Music Reviews Smith Westerns
Smith Westerns: Dye it Blonde

It doesn’t take long to like Smith Westerns’ new album Dye it Blonde, a painless collection of 10 catchy pop-infused rock tracks that immediately sound like you’ve heard them before. But despite the guys in Smith Westerns—like generations of teenage boys before them—wearing both their hearts and influences on their sleeve, they still bring something new.

On Dye it Blond, the Chicago-based rockers are still young and rambunctious, but they’ve traded in their debut’s Nuggets-era brashness for shined-up glam rock. The whining guitars and hazy vocals binding the album together are pure homage to T. Rex and David Bowie. They’ve groomed their aesthetic enough to make it sound convincingly vintage—or at least like a new LP played on your father’s old record player.
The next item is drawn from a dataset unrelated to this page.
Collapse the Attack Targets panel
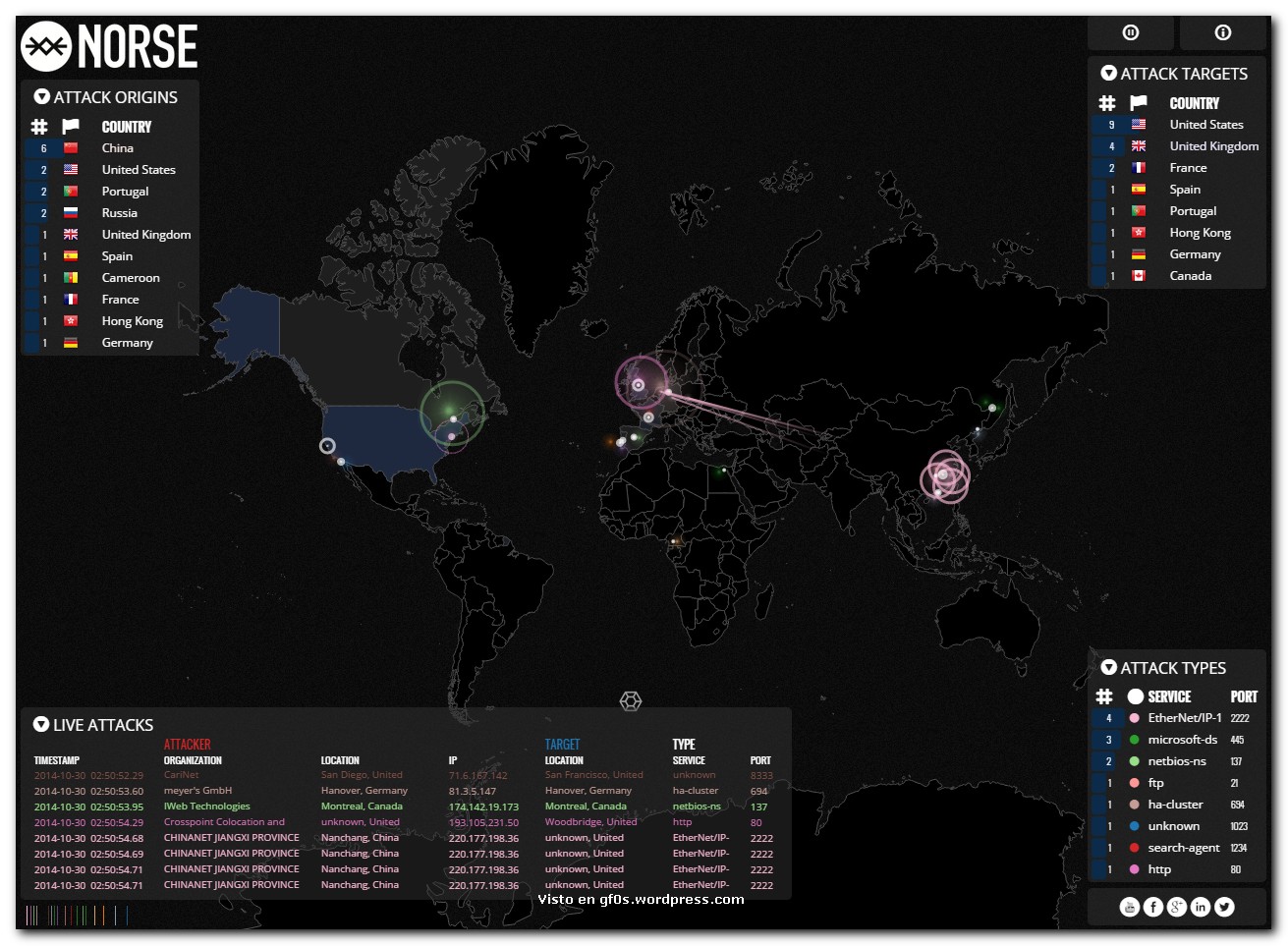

It works for them, despite the occasional aural redundancy, mostly because they haven’t completely lost touch with their own youth. Songs like “Weekend” and “Smile” remind you that Dye it Blonde is, at its heart, just a classic opus of teenage ennui. “Yeah, it’s a waste of time / But the sun still shines / And it shines for you,” sings frontman Cullen Omori on the chorus of “Smile.” Like many songs on the album, “Smile” finds Omori’s voice undecided between sweetness and indifference. But it’s that mix of dedication to cool and earnestness that makes Dye it Blond endearing and surprisingly timeless despite its obvious wink to the past.